The mortality rate of patients with type A aortic dissection is high, and emergency surgical repair is mandatory. Symptoms of type A aortic dissection may be similar to those of heart infarction or other serious thoracic disorders. The diagnosis is usually obtained by echocardiogram and CT/magnetic resonance imaging. Surgical repair with extracorporeal circulation in hypothermic circulatory arrest is warranted [1, 2]. Replacement of both the aortic valve and the aortic root may be necessary .
Transapical catheterization of the left ventricle is the common access route for catheter placement for venting or unloading of the left ventricle and currently also for replacement of the heart valve [4, 5, 10]. Development of an apical pseudoaneurysm after cannulation is rare, but it has been described in several case reports [6, 7, 8, 9, 10, 11, 12, 13, 14]. The pseudoaneurysm is located inside the heart muscle, which makes surgical repair difficult, and a part of the apex must often be resected . Conservative treatment may also be attempted , but in cases of progressive enlargement of the pseudoaneurysm, invasive treatment is necessary.
In our patient, the pseudoaneurysm appeared on CT examination 1 month after surgery.

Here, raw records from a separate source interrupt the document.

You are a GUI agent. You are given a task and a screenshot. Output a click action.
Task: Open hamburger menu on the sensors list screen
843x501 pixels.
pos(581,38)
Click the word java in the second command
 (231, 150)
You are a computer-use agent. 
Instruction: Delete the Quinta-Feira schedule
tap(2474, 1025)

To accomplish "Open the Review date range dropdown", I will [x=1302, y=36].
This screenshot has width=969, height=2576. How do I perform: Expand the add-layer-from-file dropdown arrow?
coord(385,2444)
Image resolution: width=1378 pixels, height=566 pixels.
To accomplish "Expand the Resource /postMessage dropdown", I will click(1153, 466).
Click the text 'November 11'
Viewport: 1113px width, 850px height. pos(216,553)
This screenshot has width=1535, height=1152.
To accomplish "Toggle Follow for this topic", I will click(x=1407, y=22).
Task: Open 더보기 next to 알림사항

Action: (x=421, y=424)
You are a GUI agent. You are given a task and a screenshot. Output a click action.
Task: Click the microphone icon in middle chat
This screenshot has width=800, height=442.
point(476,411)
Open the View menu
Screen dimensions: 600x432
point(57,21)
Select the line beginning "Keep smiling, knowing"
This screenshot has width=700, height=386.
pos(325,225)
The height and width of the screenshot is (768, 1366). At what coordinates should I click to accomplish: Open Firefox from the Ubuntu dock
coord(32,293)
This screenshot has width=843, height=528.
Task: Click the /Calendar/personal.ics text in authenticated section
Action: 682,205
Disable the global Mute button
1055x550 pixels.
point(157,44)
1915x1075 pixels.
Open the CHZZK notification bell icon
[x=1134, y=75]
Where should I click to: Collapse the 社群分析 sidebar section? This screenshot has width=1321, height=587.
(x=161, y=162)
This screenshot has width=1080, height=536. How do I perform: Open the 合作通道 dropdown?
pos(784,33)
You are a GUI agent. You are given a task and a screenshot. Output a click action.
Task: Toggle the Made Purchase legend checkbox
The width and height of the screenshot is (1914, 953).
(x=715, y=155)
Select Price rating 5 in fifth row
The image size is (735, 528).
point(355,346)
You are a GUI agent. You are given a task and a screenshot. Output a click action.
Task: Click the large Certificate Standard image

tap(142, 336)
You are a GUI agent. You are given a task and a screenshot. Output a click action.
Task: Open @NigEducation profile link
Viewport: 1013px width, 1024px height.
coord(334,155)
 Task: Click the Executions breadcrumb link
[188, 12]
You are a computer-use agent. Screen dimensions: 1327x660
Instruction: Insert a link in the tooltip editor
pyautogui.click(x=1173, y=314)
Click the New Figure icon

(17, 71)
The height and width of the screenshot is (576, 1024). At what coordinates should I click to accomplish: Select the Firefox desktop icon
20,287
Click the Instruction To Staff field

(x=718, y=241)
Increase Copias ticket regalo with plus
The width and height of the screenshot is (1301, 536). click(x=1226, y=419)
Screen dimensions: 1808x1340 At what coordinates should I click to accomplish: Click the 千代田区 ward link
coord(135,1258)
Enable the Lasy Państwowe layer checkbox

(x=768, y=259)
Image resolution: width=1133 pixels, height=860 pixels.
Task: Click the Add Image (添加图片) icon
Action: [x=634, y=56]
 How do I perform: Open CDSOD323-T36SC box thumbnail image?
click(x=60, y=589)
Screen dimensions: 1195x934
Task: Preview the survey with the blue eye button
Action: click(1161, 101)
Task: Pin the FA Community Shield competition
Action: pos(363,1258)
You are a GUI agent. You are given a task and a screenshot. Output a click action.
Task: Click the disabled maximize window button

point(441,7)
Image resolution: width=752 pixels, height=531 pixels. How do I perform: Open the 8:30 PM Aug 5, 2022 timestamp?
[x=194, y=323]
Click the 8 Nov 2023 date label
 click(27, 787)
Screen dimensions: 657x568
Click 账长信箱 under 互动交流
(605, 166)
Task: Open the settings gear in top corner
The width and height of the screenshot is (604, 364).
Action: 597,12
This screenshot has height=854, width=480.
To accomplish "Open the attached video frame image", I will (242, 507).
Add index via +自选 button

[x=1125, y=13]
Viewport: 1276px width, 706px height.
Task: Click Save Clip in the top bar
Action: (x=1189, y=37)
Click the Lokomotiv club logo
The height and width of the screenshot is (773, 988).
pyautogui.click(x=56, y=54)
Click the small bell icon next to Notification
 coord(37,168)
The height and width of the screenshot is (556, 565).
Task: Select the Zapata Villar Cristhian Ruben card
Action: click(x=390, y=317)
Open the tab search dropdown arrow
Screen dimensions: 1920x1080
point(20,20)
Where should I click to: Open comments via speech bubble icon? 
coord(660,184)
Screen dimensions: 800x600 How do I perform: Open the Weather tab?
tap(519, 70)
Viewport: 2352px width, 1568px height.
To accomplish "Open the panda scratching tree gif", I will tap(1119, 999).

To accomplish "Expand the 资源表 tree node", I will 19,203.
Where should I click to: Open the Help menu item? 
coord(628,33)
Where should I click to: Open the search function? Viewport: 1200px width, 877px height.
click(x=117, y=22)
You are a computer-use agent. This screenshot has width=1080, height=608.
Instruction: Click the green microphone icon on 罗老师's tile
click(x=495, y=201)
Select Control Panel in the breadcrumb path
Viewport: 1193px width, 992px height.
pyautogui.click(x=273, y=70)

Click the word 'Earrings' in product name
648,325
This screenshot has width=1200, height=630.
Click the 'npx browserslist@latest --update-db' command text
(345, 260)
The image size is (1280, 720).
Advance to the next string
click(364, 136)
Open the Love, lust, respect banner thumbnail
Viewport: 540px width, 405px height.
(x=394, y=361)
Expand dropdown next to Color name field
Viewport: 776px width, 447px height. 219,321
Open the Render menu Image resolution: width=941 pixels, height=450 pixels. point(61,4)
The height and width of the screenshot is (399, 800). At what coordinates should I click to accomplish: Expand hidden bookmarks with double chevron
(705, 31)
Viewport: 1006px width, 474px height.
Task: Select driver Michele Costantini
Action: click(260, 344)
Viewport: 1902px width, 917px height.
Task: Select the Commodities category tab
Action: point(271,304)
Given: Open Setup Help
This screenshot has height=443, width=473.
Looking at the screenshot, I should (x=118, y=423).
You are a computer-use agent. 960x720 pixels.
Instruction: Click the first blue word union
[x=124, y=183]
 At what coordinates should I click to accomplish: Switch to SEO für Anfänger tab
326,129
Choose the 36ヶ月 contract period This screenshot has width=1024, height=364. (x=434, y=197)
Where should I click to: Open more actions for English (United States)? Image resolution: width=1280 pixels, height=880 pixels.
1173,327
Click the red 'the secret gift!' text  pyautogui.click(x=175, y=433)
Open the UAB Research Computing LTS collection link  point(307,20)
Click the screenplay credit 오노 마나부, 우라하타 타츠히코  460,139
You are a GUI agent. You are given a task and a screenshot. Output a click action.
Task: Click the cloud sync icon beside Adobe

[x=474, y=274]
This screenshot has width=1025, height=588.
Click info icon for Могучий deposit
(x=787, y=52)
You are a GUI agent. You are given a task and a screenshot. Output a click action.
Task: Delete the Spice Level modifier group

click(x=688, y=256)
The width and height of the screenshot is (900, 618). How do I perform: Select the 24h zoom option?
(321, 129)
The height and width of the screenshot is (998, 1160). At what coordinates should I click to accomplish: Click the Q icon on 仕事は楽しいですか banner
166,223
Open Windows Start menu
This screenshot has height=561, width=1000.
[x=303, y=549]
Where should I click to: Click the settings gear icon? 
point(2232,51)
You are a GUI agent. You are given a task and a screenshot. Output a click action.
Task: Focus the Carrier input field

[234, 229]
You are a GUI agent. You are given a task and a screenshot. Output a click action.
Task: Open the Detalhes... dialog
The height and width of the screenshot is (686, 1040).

At the next CT examination 1 month later, the pseudoaneurysm increased had in size. Surgical repair was considered potentially difficult and unsafe; thus, endovascular treatment was performed. To avoid any possible risk the procedure was performed in the hybrid angiography/operating room  with patient prepared for open surgery. The second pseudoaneurysm was not seen at the end of the first procedure. It could have arisen secondary to compression by the primarily treated pseudoaneurysm or it may have developed later due to fragility of the ventricular wall.
Endovascular exclusion of the cardiac pseudoaneurysm has been described [14, 15, 16, 17, 18]; however, to our knowledge, closure of two ventricular pseudoaneurysms in the same patient has not been reported.
We conclude that endovascular treatment of multiple apical ventricular pseudoaneurysms with a septal occluder is feasible and may be performed without complications and with excellent results.
Conflict of interest
The authors declare that they have no conflicts of interest.